97-01      Newell*, A.D., and B.L. Skjelkvåle. Acidification trends in surface waters in the international program on acidification of rivers and lakes. Wat. Air Soil Pollut. 93: 27-57, 1997. (*Contact D.S. Jeffries for correspondence).

Summary: Trend analyses were applied to surface-water chemistry data from both Europe and North America (including the TLW). SO4 concentrations were decreasing at many sites from both continents, Ca2+ decreased at many European sites, and NO3 increased at several sites in southern Norway and in eastern New York State. The declining base cation concentrations and increasing NO3 may account for the lack of recovery from acidification. No correlations were found between surface water trends and changes in deposition.

97-02      1997 Canadian Acid Rain Assessment Volume 2: Atmospheric Science Assessment Report*. Department of Environment, 260p (+4 appendices), 1997. (*Contact D.S. Jeffries for correspondence).
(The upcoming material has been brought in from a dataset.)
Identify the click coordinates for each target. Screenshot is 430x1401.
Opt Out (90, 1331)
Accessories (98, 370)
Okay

Summary: An assessment of the adequacy of the scientific information needed to establish current and future source-receptor relationships and to determine whether further control of acid gas emissions (beyond those required by the Canada/US Air Quality Agreement) is needed to reduce acidic deposition to acceptable levels. This is the first national assessment since1990 (cf. 90-05). Data from the TLW CAPMoN site was extensively used and commonly referenced as "Algoma" in the report.

97-03       Jeffries, D.S. (ed.). 1997 Canadian Acid Rain Assessment Volume 3: The Effects on Canada's Lakes, Rivers and Wetlands. Department of Environment, 213p, 1997.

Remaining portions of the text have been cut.